━━ The data

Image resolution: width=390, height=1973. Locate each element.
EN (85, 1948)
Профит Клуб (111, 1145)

━━━━
━━ The data

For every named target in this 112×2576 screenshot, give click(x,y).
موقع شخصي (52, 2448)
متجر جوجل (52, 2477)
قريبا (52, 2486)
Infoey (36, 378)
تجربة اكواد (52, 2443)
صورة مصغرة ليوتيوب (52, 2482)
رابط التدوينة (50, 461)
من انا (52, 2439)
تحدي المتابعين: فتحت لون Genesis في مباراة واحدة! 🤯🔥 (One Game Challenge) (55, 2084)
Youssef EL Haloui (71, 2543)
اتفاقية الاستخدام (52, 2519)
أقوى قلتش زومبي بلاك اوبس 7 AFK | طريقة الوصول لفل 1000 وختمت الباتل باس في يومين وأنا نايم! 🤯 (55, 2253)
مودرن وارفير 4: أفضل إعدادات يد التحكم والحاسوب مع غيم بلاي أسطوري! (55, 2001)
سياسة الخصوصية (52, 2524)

━━━━

§ Task to carry out
Your answer should be the lines of the listing above between the line holding "Image resolution: width=390, height=1973." and the line holding "Профит Клуб (111, 1145)", inclusive, restated word for word and alone.

§ Written response
Image resolution: width=390, height=1973. Locate each element.
EN (85, 1948)
Профит Клуб (111, 1145)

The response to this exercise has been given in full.